Stored records
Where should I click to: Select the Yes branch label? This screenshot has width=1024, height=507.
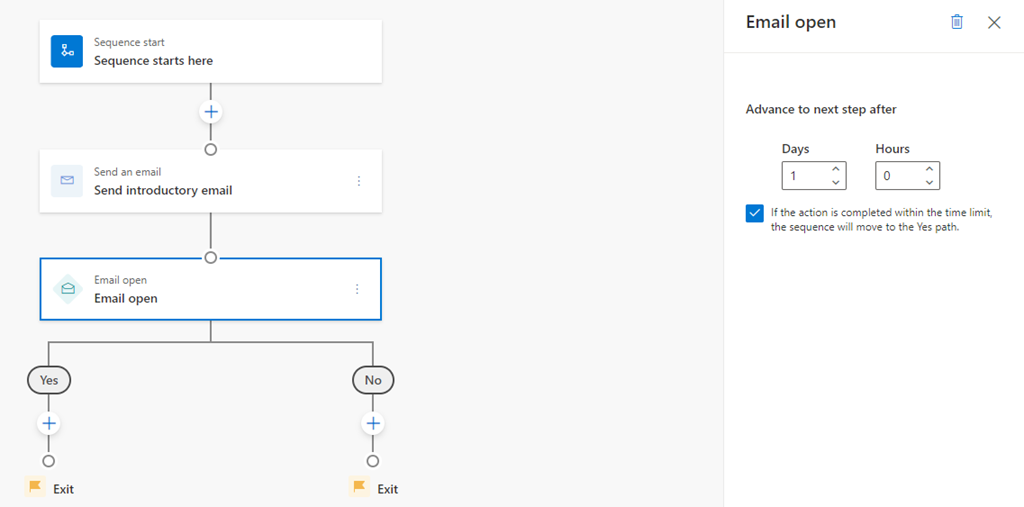click(x=49, y=380)
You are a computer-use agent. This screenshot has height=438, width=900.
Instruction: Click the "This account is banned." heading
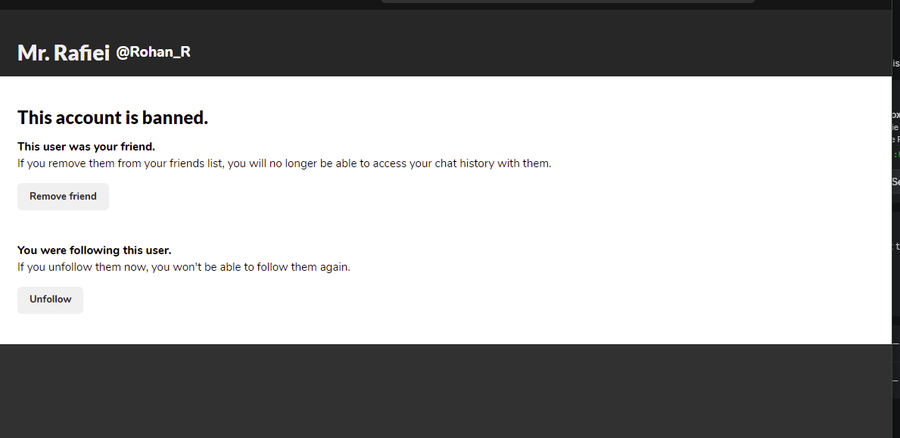tap(112, 118)
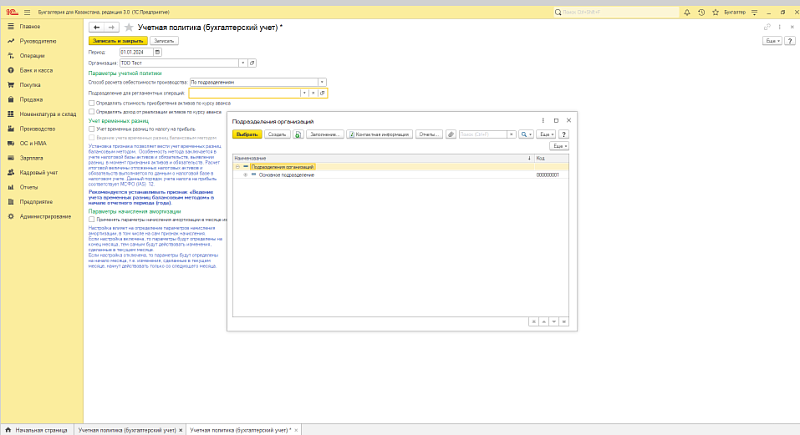This screenshot has width=800, height=435.
Task: Toggle Применять параметры начисления амортизации checkbox
Action: pyautogui.click(x=92, y=219)
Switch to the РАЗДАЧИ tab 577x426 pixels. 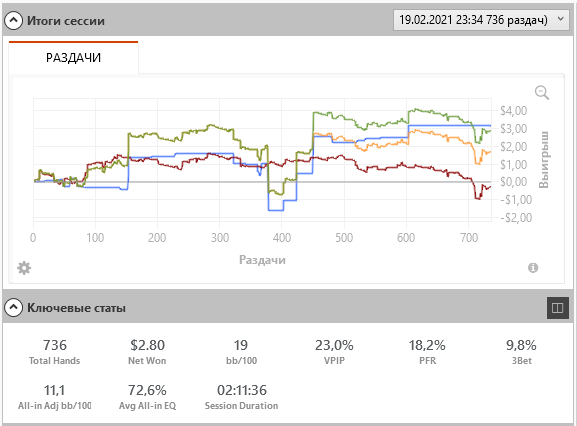[x=74, y=58]
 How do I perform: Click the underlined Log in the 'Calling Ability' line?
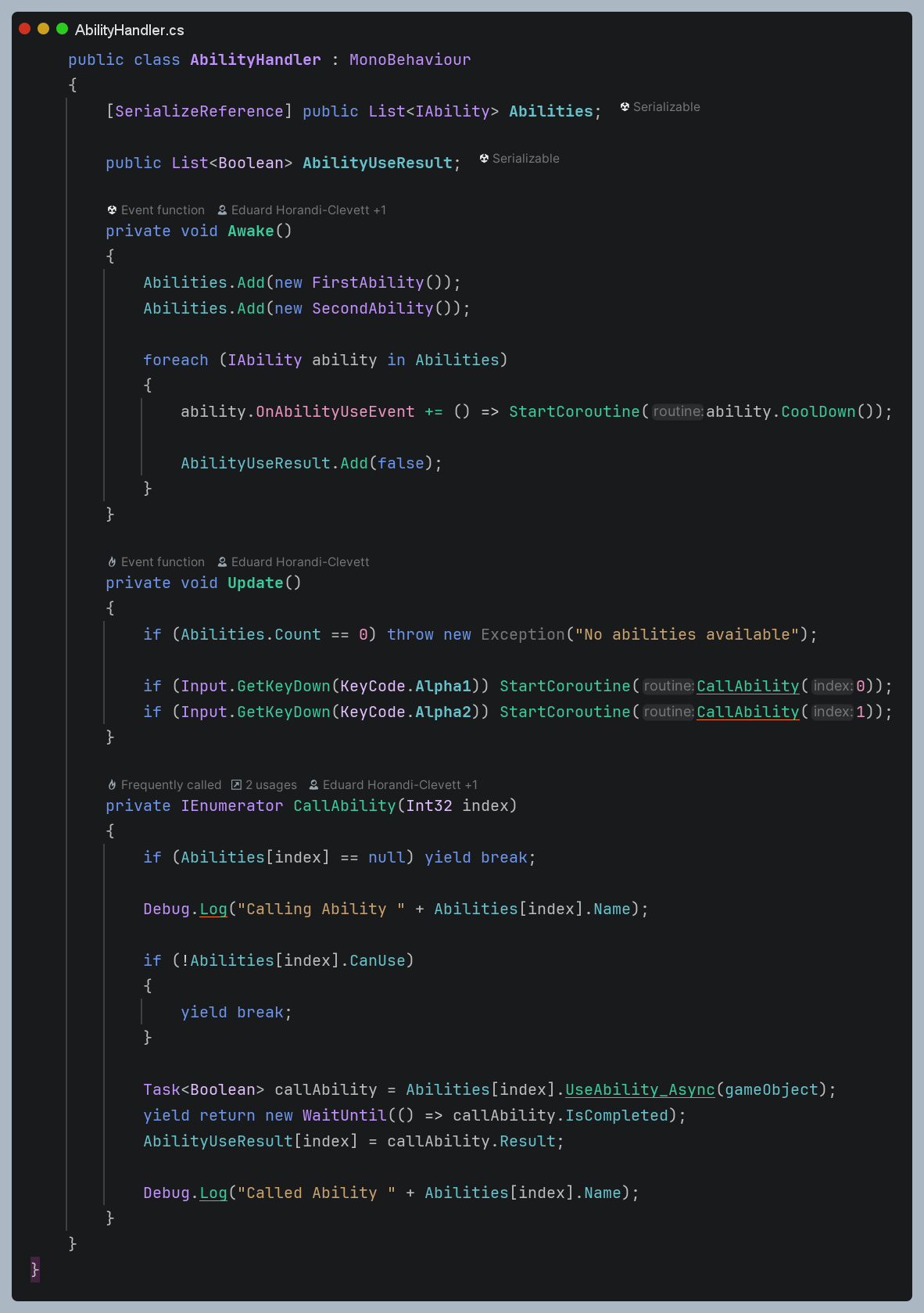click(213, 909)
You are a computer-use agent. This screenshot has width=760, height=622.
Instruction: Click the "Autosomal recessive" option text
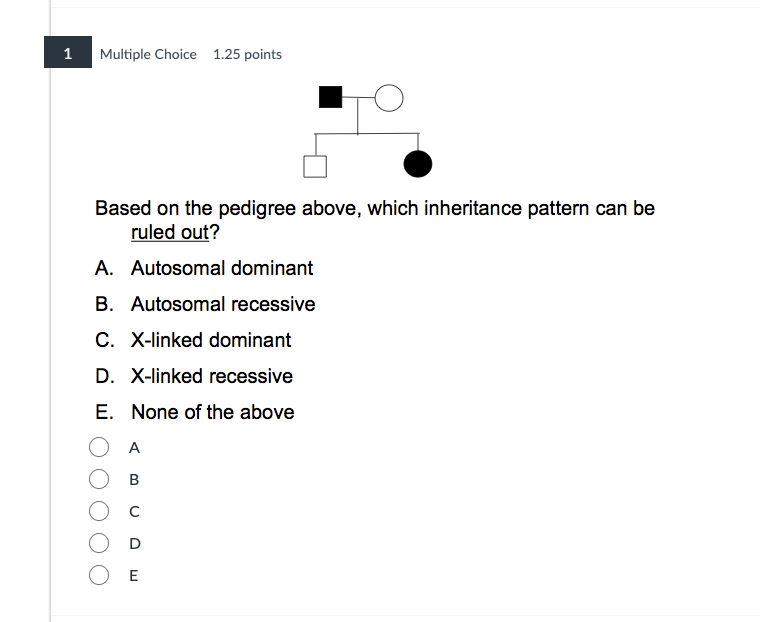click(x=222, y=304)
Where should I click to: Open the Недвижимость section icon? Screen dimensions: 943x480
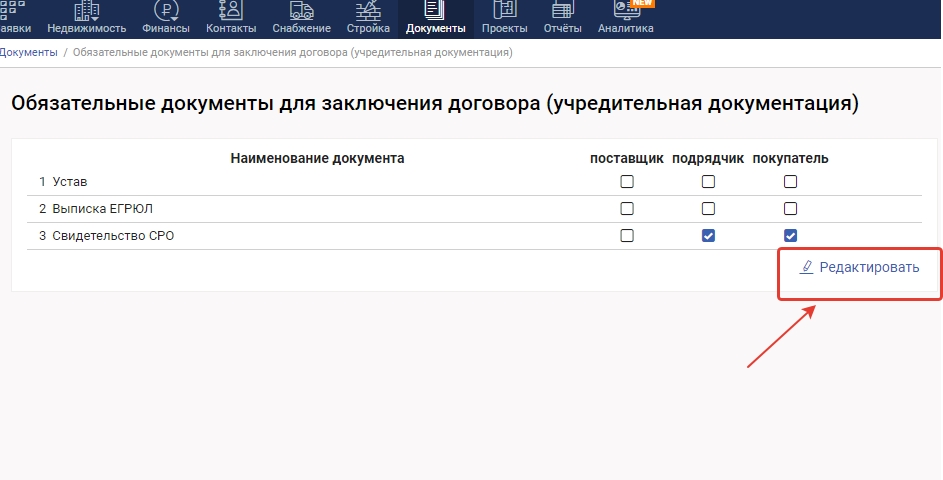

WHAT YOU SHOULD DO. Once you find the line that contains "has width=760, height=622.", give it again along with every later line through the end of the data, word for word, minus the pictures.

WRITTEN ANSWER.
You are a computer-use agent. This screenshot has width=760, height=622.
Instruction: Click the "Autosomal recessive" option text
click(x=222, y=304)
Where should I click to: Open the Недвижимость section icon? Screen dimensions: 943x480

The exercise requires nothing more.